** Begin Information shown **
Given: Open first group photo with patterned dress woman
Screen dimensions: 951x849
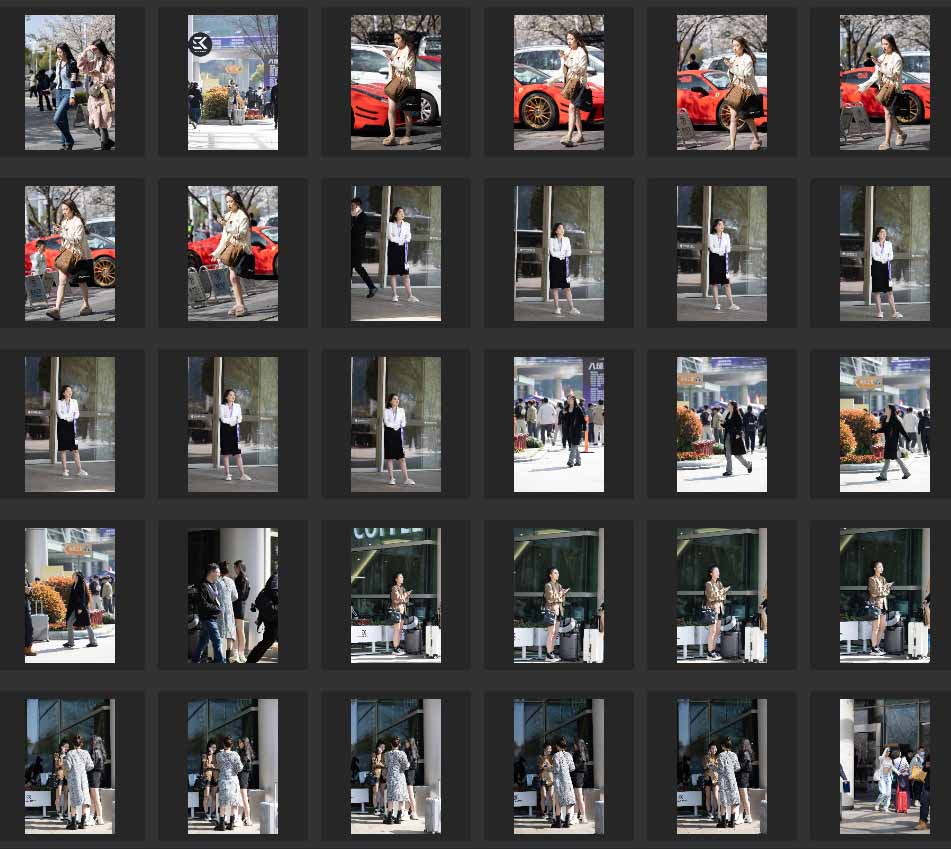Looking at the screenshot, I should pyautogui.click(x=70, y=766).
** End Information shown **
** Begin Information shown **
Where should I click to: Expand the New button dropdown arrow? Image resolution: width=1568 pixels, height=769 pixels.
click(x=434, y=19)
** End Information shown **
** Begin Information shown **
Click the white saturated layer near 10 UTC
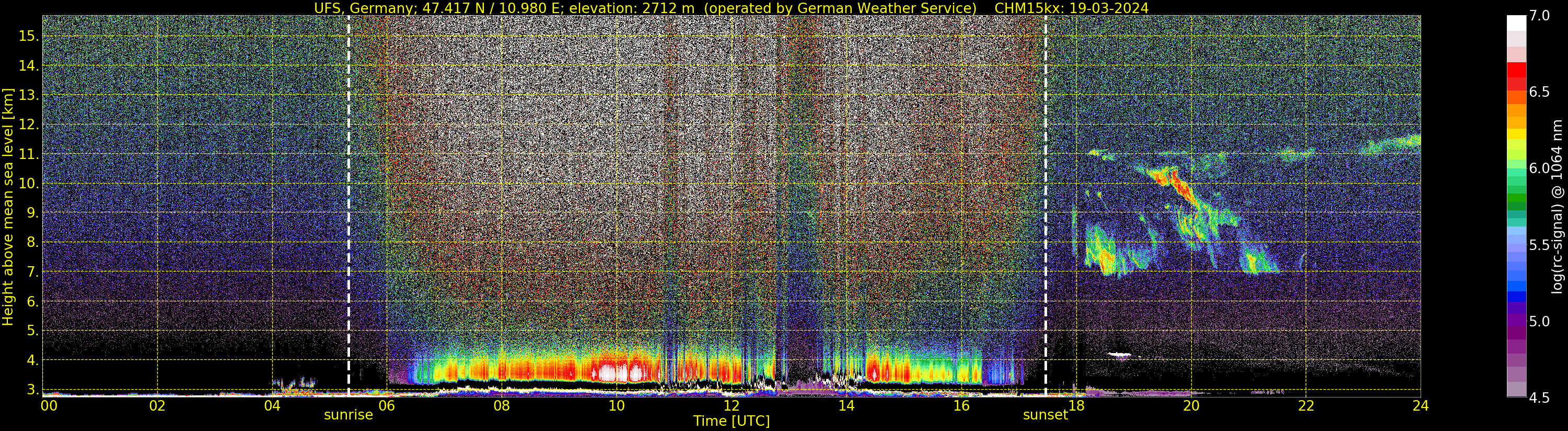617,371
** End Information shown **
▶ What to do: Please duplicate the material from the line containing "Where should I" through the line containing "click(x=434, y=19)", both included.

▶ Full solution:
Where should I click to: Expand the New button dropdown arrow? Image resolution: width=1568 pixels, height=769 pixels.
click(x=434, y=19)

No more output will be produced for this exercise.